§ **Provided data**
----------------

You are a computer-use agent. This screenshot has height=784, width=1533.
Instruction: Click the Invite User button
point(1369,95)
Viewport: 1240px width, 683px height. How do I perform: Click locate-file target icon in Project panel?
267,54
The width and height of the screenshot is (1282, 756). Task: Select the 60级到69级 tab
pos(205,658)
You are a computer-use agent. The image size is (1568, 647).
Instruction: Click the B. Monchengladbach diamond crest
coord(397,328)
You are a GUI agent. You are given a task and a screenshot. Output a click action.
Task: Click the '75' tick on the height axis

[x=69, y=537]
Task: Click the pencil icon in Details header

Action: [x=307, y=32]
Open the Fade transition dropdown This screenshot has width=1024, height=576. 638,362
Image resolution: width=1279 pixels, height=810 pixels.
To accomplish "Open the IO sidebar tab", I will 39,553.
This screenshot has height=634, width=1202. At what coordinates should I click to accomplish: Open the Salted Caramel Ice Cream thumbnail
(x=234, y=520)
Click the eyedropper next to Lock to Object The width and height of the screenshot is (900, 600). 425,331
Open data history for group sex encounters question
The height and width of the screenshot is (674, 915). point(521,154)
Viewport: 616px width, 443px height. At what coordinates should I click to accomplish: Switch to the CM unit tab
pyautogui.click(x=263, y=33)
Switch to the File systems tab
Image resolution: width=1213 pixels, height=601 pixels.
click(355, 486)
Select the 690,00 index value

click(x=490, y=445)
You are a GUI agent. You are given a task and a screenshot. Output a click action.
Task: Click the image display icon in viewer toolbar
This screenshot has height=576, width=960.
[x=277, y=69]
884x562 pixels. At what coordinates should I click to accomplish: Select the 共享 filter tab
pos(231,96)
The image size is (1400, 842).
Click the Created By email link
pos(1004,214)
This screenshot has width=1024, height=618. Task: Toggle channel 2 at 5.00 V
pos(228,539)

----------------

§ **Instruction**
Could you give back every line of the material above, word for word and without changing anything?

§ **Response to the exercise**
You are a computer-use agent. This screenshot has height=784, width=1533.
Instruction: Click the Invite User button
point(1369,95)
Viewport: 1240px width, 683px height. How do I perform: Click locate-file target icon in Project panel?
267,54
The width and height of the screenshot is (1282, 756). Task: Select the 60级到69级 tab
pos(205,658)
You are a computer-use agent. The image size is (1568, 647).
Instruction: Click the B. Monchengladbach diamond crest
coord(397,328)
You are a GUI agent. You are given a task and a screenshot. Output a click action.
Task: Click the '75' tick on the height axis

[x=69, y=537]
Task: Click the pencil icon in Details header

Action: [x=307, y=32]
Open the Fade transition dropdown This screenshot has width=1024, height=576. 638,362
Image resolution: width=1279 pixels, height=810 pixels.
To accomplish "Open the IO sidebar tab", I will 39,553.
This screenshot has height=634, width=1202. At what coordinates should I click to accomplish: Open the Salted Caramel Ice Cream thumbnail
(x=234, y=520)
Click the eyedropper next to Lock to Object The width and height of the screenshot is (900, 600). 425,331
Open data history for group sex encounters question
The height and width of the screenshot is (674, 915). point(521,154)
Viewport: 616px width, 443px height. At what coordinates should I click to accomplish: Switch to the CM unit tab
pyautogui.click(x=263, y=33)
Switch to the File systems tab
Image resolution: width=1213 pixels, height=601 pixels.
click(355, 486)
Select the 690,00 index value

click(x=490, y=445)
You are a GUI agent. You are given a task and a screenshot. Output a click action.
Task: Click the image display icon in viewer toolbar
This screenshot has height=576, width=960.
[x=277, y=69]
884x562 pixels. At what coordinates should I click to accomplish: Select the 共享 filter tab
pos(231,96)
The image size is (1400, 842).
Click the Created By email link
pos(1004,214)
This screenshot has width=1024, height=618. Task: Toggle channel 2 at 5.00 V
pos(228,539)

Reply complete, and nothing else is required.